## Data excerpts
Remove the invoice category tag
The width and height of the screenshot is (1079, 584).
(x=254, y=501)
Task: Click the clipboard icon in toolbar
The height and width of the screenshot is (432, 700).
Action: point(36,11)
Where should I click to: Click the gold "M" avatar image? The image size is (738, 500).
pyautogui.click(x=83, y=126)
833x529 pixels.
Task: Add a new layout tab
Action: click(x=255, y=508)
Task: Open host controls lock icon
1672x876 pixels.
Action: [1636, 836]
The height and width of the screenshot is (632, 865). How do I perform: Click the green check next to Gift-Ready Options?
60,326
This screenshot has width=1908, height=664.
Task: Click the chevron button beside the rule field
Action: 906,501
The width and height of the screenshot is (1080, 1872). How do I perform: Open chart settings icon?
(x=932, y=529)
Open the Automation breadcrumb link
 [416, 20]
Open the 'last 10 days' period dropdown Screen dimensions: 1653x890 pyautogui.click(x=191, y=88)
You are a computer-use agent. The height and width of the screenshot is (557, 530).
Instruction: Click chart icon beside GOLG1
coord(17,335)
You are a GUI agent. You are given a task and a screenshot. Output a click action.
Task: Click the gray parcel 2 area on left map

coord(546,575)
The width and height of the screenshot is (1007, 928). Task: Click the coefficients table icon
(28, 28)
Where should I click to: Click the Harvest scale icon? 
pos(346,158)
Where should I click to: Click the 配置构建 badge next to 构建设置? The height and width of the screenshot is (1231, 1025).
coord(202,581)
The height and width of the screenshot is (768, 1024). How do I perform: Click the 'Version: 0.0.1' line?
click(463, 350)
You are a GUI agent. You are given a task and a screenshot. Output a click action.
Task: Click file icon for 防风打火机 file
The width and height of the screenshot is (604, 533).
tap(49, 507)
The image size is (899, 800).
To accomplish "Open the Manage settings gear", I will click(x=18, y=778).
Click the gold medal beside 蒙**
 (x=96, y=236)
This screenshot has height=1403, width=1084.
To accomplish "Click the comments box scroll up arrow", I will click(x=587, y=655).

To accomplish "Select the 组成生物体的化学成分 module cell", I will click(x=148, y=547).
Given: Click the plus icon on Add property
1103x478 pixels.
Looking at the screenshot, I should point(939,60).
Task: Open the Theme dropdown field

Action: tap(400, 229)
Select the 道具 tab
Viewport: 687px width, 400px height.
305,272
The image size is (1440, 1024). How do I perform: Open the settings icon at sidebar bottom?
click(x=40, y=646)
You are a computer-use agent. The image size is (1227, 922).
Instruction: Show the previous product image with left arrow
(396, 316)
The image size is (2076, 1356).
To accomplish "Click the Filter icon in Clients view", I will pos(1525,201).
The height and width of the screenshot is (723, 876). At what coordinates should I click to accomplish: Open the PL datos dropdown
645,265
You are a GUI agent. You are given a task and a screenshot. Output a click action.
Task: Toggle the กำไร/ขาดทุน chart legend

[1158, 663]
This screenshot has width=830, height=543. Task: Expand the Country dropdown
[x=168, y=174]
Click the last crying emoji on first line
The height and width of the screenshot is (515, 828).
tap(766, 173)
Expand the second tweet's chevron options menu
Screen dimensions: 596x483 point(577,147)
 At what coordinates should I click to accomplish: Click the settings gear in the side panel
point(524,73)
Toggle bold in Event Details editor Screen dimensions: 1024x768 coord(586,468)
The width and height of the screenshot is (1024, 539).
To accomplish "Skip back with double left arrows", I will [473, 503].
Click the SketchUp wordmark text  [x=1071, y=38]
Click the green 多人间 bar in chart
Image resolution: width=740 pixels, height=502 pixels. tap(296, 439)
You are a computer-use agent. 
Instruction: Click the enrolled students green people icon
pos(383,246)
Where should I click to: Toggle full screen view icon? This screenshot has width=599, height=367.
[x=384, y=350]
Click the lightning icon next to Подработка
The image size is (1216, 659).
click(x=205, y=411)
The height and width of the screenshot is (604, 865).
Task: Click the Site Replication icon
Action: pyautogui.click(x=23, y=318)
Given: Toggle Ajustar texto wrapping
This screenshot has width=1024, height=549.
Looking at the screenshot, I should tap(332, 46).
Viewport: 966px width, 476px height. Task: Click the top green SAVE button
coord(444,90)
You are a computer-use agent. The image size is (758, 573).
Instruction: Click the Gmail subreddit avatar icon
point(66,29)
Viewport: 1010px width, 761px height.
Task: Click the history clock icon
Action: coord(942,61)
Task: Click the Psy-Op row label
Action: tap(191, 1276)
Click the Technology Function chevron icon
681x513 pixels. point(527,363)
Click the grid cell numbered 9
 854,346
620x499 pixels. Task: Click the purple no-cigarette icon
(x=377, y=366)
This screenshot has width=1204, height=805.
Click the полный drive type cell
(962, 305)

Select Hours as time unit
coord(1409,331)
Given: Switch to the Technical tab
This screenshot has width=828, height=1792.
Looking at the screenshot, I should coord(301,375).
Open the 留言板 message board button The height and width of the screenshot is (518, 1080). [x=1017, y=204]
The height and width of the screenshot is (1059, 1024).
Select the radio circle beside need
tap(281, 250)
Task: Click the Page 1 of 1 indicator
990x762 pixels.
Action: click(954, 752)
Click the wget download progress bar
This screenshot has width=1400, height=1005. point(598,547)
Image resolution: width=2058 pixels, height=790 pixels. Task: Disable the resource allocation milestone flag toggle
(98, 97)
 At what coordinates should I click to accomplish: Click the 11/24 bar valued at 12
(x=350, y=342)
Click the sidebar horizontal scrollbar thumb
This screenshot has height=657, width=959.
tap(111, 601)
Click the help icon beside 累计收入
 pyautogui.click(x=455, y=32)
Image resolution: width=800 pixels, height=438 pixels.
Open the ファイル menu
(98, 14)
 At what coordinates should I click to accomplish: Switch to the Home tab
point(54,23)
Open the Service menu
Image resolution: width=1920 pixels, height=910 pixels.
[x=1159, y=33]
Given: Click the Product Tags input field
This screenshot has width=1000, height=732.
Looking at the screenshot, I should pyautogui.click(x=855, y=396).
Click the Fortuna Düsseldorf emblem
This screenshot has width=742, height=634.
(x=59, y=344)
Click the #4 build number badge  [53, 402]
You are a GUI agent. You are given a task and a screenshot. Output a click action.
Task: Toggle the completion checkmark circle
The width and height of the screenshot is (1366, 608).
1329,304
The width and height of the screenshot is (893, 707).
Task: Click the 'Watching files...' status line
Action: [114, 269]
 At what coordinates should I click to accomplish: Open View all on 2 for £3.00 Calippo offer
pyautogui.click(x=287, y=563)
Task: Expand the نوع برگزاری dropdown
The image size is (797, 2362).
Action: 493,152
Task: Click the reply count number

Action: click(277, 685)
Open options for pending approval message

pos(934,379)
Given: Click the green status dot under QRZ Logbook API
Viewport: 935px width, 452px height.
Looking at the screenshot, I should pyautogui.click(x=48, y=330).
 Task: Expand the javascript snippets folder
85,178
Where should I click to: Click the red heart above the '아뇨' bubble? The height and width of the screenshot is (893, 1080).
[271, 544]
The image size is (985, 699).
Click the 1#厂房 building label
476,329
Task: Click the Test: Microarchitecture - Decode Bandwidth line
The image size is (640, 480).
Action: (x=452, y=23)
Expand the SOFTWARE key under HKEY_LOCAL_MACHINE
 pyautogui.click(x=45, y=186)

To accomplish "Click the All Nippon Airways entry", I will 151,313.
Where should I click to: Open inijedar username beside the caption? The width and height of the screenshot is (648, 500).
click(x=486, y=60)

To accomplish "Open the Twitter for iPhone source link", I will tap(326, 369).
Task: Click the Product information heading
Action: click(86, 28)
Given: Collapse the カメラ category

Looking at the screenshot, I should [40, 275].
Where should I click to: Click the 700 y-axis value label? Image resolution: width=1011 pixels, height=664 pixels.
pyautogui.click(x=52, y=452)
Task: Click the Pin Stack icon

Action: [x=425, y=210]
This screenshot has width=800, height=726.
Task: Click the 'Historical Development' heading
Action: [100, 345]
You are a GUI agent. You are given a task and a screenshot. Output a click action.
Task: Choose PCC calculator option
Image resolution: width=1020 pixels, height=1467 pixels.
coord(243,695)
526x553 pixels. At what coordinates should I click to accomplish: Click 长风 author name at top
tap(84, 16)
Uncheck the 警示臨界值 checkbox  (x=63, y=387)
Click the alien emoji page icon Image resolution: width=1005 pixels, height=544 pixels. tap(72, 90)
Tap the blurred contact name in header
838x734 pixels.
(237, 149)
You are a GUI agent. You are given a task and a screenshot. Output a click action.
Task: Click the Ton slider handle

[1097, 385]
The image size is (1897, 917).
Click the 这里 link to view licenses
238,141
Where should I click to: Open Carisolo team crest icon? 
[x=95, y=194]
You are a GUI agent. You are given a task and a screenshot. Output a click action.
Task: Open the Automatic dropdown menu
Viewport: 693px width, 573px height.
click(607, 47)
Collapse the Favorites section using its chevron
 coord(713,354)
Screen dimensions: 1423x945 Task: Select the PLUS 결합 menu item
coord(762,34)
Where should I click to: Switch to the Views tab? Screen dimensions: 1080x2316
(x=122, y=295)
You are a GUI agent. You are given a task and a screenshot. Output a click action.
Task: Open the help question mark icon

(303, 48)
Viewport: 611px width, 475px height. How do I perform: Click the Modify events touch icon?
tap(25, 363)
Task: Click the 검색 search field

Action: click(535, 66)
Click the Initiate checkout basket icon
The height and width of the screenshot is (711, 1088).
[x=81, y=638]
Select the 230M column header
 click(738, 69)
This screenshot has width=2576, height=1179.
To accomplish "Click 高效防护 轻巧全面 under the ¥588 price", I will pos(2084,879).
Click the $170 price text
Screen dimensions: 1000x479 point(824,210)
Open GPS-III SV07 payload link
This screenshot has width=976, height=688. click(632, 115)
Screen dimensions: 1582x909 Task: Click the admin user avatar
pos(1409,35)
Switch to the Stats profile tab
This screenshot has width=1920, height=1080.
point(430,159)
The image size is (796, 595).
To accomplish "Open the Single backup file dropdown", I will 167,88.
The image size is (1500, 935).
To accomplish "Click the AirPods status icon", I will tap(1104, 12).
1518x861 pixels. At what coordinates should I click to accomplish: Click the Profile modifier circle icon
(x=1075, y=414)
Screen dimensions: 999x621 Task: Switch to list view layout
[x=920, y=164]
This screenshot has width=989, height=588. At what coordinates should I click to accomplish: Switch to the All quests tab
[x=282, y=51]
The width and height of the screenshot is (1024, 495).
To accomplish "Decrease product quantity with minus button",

## Activity
Search the data for the word "computer" and copy each line where it appears.

## Result of the exercise
You are a computer-use agent. The height and width of the screenshot is (557, 530).
You are a computer-use agent. The image size is (1227, 922).
You are a computer-use agent. 
You are a computer-use agent. The image size is (758, 573).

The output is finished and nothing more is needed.